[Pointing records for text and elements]
****************************************

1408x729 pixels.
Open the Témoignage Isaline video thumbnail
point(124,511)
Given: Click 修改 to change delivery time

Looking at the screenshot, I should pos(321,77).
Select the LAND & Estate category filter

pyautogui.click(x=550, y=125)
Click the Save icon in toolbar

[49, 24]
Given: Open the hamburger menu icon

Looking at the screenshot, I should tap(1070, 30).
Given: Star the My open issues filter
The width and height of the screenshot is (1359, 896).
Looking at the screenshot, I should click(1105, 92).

****************************************

- _YOUR INSTRUCTIONS_
Identify every line in the entries above that contains the string "screenshot", treating uppercase and lowercase as different, and copy each of those lines.

- _RESPONSE TO THIS TASK_
Looking at the screenshot, I should pos(321,77).
Looking at the screenshot, I should tap(1070, 30).
The width and height of the screenshot is (1359, 896).
Looking at the screenshot, I should click(1105, 92).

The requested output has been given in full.